2) Why didn’t anyone check the schedules of trains, call the railroad to get permission or even scout out the location to see how active the area was? In other words why wasn’t this “investigation” grounded in the real world?
3) Couldn’t the “ghost train” be seen from the ditch the unfortunate Mr. Kaiser ended up in?
The answer to all these questions seem obvious to me. But they weren’t to Kaiser and company. And that’s not his fault.
It’s ours. And by ours I mean the wider occult community that ignores the growing trend of amateurs and dilettantes getting on television and claiming expertise about hunting ghosts or hunting monsters who are really just hunting for quick profits by teaching people to hunt for trouble.
Standing on a section of train track where there’s no place to run waiting for a ghost train is not just foolish, it’s pointless. Had their little adventure been successful and they saw a ghost, what would have been accomplished? Who among us hasn’t seen evidence of ghosts and spirits? And how many of us know of safer and more meaningful ways to explore the outer reaches that we could show people like Kaiser if we weren’t too busy trolling forums and pretending we’re “above” these ghost hunters?
I have always seen the place of the American occultist, whether Thelemite, Chaos Magician, Wiccan or good old fashioned Witches and Warlocks, as a sort of Merlin to the American round table. The fact that we hoard ancient and arcane knowledge, often for selfish reasons, makes us important voices to help steer the wider Judeo-Christian society away from dangers they don’t actually understand. We should strive to be advisers and experts on the things the Christopher Kaisers of the world don’t know but find themselves involved in. This man is dead because he thought he needed to be on that trestle to experience a haunting. We know better but no one shared that with him.

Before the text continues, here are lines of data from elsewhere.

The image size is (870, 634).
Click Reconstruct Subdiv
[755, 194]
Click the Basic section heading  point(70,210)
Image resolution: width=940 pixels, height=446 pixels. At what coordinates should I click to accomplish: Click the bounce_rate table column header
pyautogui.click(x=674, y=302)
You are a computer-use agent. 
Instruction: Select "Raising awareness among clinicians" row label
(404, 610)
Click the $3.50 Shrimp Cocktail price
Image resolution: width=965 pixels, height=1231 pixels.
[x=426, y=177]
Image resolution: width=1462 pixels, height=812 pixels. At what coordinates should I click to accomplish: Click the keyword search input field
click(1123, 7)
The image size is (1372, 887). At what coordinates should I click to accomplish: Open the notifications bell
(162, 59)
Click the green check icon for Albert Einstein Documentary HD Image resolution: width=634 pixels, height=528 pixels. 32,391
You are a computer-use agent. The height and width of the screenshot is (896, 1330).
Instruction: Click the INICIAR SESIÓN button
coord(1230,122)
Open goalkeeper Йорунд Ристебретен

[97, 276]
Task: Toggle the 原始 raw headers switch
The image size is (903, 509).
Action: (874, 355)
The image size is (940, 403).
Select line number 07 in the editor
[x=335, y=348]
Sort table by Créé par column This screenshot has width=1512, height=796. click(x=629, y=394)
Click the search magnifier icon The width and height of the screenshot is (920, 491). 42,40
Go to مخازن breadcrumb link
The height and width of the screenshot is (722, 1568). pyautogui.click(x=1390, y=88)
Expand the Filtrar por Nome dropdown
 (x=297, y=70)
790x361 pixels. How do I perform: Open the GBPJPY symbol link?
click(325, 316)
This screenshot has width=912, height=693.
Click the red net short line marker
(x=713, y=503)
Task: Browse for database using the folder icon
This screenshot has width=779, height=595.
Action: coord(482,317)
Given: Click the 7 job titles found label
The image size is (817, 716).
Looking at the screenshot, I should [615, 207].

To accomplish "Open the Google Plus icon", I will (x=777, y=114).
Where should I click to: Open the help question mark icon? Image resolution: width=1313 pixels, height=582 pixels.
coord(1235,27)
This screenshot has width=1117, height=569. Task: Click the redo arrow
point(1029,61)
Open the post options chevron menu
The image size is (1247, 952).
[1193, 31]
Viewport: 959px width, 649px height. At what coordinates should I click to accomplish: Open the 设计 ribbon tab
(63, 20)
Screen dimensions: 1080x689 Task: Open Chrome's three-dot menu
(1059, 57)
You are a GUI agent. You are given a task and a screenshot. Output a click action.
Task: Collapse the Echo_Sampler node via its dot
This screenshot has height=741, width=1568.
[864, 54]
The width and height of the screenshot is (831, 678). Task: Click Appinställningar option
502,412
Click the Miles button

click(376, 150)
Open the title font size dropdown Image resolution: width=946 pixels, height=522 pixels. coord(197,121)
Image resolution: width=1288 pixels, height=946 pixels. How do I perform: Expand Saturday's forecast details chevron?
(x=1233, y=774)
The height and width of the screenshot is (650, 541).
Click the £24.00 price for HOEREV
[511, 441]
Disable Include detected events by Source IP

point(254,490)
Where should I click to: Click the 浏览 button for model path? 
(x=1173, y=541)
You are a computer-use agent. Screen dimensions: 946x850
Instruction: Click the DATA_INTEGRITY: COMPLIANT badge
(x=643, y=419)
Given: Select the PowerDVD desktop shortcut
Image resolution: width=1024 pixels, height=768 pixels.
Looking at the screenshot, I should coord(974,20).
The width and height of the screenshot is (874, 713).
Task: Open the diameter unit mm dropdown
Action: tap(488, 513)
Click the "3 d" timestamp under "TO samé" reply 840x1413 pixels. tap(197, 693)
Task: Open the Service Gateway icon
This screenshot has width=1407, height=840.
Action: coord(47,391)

Clearly I’m not of a mind that some Witch somewhere knew what he was up to and sat idle. But we allowed television shows like Ghost Hunters and Paranormal State to supplant real expertise, and to dispense falsehoods. Ghost Hunters, in particular, represents paranormal research as an amusement park ride available year round for people with free time on their hands. Paranormal State does worse in many ways.
And what if Kaiser and company faced metaphysical instead of physical danger? Would the Twilight themed Silver Ravenwolfery disguised as occult expertise that these shows dispense actually be enough to protect them? If you had a child who was going “ghost hunting” would you allow them to prepare by watching these shows and perusing the Internet?
The community of practitioners in America should speak out about the dangerous pseudo-occultism that is being embraced by the mainstream. Christopher Kaiser died because no sane occultist told him he could see this supposed ghost while standing somewhere safe – that he wasn’t going to see something on the tracks he couldn’t from on the road or frankly through a Black Mirror. But how many others are fed on by spirits they disturb, or “crossed” or are otherwise victims of forces they don’t understand?
And how much responsibility do you and I share for that?